I find it useful at this early stage in my career because it helps me find labs doing work that's of interest to me. Grantmakers and universities find them useful to decide who to give money to or who to hire. Publications show your work in a way that a letter of reference or a line on a resume just can't. Fellow researchers find them useful to see who's trying what approach to the phenomena of interest. Sometimes, an experiment and its writeup are so persuasive that they actually persuade somebody that the universe works differently than they'd thought.
As you read more literature and speak with more scientists, you start to develop more of a sense of skepticism and of importance. What is the paper choosing to highlight, and what is it leaving out? Is the justification for this research really compelling, or is this just a hasty grab at a publication? Should I be impressed by this result?
It would be nice for the reader if papers were a crystal-clear guide for a novice to the field. Instead, you need a decent amount of sophistication with the field to know what to make of it all. Conversations with researchers can help a lot. Read their work and then ask if you can have 20 minutes of their time; they'll often be happy to answer your questions.
And yes, fields do seem to go down dead ends from time to time. My guess is it's some sort of self-reinforcing selection for biased, corrupt, gullible scientists who've come to depend on a cycle of hype-building to get the next grant. Homophilia attracts more people of the same stripe, and the field gets confused.
Tissue engineering is an example. 20-30 years ago, the scientists in that field hyped up the idea that we were chugging toward tissue-engineered solid organs. Didn't pan out, at least not yet. And when I look at tissue engineering papers today, I fear the same thing might repeat itself. Now we have bioprinters and iPSCs to amuse ourselves with. On the other hand, maybe that'll be enough to do the trick? Hard to know. Keep your skeptical hat on.
My experience talking with scientists and reading science in the regenerative medicine field has shifted my opinion against this critique somewhat. Published papers are not the fundamental unit of science. Most labs are 2 years ahead of whatever they’ve published. There’s a lot of knowledge within the team that is not in the papers they put out.
Developing a field is a process of investment not in creating papers, but in creating skilled workers using a new array of developing technologies and techniques. The paper is a way of stimulating conversation and a loose measure of that productivity. But just because the papers aren’t good doesn’t mean there’s no useful learning going on, or that science is progressing in a wasteful manner. It’s just less legible to the public.
For example, I read and discussed with the authors a paper on a bioprinting experiment. They produced a one centimeter cube of human tissue via extrusion bioprinting. The materials and methods aren’t rigorously controllable enough for reproducibility. They use decellularized pig hearts from the local butcher (what’s it been eating, what were its genetics, how was it raised?), and an involved manual process to process and extrude the materials.

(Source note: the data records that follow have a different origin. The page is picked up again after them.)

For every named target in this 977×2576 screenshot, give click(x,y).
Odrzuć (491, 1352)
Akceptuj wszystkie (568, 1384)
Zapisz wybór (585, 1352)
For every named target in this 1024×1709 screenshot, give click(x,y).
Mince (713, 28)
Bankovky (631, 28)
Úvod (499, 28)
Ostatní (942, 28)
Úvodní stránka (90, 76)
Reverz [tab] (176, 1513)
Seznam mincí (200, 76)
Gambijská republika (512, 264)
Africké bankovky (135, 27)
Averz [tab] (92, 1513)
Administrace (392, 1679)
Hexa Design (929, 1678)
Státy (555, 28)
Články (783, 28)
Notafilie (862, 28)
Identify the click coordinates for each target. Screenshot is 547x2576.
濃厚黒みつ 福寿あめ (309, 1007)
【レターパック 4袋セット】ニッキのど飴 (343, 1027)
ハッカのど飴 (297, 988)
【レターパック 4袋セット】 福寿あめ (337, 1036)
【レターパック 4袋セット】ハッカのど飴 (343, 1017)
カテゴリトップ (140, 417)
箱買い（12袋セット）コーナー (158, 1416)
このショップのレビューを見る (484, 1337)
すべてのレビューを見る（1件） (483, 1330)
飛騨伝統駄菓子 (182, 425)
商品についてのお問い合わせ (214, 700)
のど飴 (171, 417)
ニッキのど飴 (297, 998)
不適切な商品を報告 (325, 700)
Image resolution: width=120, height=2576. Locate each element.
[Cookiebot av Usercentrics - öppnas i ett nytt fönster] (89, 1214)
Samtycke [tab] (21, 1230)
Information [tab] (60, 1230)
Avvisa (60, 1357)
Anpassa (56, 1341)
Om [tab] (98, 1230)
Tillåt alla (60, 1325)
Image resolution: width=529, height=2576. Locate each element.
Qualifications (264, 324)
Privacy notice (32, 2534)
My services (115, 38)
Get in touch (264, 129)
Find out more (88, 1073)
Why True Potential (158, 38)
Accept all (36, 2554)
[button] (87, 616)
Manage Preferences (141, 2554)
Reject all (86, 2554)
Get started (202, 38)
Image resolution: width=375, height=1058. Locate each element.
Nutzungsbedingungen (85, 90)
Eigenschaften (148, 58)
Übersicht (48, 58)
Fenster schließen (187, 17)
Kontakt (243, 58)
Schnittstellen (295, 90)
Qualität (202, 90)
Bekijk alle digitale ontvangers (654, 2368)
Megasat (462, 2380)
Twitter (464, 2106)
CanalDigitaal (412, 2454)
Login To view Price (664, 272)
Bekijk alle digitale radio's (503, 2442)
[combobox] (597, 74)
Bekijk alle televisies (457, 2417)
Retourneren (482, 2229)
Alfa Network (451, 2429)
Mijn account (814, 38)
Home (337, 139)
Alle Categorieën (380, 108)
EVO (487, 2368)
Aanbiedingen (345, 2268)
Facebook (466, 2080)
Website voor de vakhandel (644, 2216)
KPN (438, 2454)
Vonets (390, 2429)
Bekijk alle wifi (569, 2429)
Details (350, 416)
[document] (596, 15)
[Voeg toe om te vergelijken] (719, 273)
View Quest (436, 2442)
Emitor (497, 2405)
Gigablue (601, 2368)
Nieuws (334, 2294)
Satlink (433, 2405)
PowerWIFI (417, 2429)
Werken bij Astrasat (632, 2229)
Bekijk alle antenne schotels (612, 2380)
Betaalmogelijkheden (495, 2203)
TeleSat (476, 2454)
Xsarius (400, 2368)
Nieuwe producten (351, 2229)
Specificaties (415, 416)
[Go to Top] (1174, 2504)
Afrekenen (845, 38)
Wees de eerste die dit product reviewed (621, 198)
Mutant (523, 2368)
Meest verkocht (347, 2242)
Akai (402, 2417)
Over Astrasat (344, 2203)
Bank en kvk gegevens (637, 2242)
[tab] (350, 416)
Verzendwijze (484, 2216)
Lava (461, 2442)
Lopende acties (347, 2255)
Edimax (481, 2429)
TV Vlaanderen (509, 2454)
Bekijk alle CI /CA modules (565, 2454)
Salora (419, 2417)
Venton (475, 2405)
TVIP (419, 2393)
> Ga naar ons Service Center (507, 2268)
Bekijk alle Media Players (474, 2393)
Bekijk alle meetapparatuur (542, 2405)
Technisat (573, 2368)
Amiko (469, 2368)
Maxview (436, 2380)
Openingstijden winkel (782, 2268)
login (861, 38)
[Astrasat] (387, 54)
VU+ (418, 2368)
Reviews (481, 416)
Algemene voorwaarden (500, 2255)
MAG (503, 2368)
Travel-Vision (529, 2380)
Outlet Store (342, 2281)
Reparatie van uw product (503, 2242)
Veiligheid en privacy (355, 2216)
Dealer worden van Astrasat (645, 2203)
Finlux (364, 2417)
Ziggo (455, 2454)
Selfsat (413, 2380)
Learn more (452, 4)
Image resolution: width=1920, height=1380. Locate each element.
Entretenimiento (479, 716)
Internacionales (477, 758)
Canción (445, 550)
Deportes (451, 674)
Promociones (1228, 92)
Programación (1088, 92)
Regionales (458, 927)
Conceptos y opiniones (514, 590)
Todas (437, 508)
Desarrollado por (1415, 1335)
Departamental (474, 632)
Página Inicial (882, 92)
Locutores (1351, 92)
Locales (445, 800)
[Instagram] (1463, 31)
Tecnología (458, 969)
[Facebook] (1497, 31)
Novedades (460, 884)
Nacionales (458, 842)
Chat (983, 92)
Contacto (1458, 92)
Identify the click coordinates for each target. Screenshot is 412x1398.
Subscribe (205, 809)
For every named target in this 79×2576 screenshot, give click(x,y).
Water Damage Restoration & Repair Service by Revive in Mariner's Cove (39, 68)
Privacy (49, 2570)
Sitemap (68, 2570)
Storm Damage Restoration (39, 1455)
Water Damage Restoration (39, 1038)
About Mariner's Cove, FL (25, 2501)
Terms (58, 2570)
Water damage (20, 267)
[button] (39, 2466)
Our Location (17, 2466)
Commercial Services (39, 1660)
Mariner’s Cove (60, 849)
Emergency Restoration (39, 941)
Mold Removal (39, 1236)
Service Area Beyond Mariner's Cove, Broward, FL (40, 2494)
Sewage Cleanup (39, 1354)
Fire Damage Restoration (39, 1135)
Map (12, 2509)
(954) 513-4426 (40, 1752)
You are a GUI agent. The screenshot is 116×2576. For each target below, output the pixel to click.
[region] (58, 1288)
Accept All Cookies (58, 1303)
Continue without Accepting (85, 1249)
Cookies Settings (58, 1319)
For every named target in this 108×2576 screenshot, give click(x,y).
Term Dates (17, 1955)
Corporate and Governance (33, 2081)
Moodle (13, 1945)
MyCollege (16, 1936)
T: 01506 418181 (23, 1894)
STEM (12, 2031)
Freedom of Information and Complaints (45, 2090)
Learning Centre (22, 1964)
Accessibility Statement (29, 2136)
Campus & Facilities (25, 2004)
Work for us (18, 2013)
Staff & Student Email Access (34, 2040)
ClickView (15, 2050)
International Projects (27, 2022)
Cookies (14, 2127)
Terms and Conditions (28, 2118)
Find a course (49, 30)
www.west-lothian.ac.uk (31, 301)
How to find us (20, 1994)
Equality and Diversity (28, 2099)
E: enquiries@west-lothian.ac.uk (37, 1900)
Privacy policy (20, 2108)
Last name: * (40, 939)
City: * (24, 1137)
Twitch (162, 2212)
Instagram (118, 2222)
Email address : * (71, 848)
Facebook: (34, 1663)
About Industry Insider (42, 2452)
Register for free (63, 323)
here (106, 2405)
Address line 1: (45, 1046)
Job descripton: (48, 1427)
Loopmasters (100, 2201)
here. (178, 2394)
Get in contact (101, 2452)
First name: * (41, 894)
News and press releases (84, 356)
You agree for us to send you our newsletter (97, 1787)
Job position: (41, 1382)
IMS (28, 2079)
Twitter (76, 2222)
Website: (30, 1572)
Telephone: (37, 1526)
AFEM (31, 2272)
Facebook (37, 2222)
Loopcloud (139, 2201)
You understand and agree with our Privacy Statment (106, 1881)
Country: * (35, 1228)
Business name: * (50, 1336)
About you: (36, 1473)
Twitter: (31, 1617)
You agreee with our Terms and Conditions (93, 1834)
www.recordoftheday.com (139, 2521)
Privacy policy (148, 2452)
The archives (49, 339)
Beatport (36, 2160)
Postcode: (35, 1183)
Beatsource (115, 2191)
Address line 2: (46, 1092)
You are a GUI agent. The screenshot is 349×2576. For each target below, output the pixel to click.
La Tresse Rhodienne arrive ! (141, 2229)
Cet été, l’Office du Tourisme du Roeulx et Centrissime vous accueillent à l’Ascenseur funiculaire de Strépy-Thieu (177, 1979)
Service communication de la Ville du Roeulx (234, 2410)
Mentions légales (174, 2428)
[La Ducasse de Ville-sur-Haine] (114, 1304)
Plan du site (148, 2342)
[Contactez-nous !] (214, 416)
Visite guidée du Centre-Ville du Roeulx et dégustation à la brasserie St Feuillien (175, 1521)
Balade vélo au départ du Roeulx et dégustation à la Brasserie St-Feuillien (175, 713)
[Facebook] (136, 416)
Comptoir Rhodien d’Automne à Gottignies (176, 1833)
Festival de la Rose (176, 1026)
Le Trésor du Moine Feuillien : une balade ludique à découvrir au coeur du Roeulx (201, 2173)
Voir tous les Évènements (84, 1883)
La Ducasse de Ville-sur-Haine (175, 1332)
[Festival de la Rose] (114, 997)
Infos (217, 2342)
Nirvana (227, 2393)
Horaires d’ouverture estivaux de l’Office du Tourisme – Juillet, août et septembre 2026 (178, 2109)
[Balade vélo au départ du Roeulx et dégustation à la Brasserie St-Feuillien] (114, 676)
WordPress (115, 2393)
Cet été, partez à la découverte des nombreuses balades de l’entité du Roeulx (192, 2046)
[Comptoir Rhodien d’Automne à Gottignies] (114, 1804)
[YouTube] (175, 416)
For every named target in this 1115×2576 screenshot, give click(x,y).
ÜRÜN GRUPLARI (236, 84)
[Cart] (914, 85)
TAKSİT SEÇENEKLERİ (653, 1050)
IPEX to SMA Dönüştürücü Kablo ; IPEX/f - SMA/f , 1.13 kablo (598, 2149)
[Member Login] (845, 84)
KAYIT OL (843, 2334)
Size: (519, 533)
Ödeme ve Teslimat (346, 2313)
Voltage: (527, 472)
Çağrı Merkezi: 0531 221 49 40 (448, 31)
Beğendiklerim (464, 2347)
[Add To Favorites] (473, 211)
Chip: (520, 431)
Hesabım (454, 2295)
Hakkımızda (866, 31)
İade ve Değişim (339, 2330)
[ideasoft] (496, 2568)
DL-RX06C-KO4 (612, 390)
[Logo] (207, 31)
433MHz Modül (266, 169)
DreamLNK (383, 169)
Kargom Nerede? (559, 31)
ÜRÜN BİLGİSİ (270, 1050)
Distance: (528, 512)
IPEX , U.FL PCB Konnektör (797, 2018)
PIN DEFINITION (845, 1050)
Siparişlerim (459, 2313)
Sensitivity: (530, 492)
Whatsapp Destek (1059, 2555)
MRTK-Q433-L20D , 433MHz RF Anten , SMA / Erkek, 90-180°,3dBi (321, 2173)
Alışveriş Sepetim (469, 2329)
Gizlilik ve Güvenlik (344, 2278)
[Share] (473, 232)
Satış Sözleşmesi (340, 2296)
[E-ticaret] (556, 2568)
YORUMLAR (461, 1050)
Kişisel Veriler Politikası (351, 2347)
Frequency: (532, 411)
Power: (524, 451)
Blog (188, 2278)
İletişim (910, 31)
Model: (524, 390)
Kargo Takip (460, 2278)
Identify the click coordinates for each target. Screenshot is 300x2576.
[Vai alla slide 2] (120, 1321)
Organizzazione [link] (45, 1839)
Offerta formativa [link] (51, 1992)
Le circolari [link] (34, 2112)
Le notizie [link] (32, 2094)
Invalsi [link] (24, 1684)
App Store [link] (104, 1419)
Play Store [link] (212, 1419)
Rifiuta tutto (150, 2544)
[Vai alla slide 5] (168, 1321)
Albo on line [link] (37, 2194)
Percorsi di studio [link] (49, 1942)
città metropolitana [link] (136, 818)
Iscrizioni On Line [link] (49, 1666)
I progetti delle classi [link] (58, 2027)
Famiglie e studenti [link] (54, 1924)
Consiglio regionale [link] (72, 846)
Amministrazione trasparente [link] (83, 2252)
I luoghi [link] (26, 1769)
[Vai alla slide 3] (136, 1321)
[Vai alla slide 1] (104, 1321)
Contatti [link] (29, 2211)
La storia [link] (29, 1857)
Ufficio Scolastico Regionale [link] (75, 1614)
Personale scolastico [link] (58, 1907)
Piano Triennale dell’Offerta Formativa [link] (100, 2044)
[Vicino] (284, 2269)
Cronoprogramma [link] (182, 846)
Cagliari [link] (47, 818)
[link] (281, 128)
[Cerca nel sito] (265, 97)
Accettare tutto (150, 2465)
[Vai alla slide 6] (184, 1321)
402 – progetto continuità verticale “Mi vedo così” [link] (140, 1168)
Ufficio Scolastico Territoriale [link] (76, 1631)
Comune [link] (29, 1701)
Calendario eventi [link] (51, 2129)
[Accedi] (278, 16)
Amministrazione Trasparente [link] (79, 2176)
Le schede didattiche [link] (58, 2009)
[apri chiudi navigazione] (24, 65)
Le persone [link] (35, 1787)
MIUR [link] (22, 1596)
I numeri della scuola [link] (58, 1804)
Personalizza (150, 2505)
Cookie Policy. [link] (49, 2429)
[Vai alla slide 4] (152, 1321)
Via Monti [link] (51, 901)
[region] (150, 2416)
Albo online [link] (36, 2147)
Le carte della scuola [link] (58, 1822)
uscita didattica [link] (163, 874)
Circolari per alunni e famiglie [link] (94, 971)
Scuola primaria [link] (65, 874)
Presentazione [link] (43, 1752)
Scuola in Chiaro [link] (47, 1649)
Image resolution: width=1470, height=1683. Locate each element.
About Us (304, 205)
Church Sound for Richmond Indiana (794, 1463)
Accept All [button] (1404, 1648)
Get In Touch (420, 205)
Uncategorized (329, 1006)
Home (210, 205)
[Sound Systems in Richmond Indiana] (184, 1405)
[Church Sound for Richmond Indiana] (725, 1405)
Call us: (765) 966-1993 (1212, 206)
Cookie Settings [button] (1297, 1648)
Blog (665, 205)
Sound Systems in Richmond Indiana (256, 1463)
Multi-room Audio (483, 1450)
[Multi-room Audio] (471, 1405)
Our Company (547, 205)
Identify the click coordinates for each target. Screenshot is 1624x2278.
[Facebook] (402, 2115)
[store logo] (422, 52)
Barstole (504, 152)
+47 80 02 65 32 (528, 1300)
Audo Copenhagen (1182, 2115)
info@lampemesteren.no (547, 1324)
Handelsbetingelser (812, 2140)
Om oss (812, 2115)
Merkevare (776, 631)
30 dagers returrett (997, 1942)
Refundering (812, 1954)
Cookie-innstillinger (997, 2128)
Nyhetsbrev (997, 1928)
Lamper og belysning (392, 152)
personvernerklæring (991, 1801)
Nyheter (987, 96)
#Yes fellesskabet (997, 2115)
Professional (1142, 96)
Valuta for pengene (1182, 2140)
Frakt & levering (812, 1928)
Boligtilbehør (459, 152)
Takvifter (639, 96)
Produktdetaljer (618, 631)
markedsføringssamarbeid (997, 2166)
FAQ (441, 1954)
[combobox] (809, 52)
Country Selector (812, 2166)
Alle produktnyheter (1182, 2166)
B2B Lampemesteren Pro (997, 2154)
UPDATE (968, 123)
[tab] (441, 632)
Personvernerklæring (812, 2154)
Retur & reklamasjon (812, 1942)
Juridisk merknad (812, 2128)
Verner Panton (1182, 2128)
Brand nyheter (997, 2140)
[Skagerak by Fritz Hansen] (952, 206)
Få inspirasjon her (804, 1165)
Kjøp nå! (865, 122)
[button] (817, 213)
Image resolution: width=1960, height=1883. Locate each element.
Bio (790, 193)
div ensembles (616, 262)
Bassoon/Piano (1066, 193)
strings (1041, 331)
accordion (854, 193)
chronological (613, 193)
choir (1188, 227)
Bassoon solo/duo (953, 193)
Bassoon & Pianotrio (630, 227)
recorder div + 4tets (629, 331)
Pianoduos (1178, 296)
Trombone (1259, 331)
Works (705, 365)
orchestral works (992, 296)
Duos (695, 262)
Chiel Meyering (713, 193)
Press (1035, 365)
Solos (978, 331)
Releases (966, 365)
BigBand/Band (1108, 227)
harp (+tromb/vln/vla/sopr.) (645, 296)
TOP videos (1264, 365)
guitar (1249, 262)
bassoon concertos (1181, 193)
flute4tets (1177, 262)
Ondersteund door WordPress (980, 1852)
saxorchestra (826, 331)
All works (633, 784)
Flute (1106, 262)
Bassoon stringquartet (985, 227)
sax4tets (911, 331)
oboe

Several scientists in the field have cautioned me against assuming that figures in published data are reproducible. Yet does that mean the field is worthless? Not at all. New bioprinting methods continue to be developed. The limits of achievement continue to expand. Humanity is developing a cadre of bioengineers who know how to work with this stuff and sometimes go on to found companies with their refined techniques.
It’s the ability to create skilled workers in new manufacturing and measurement techniques, skilled thinkers in some line of theory, that is an important product of science. Reproducibility is important, but that’s what you get after a lot of preliminary work to figure out how to work with the materials and equipment and ideas.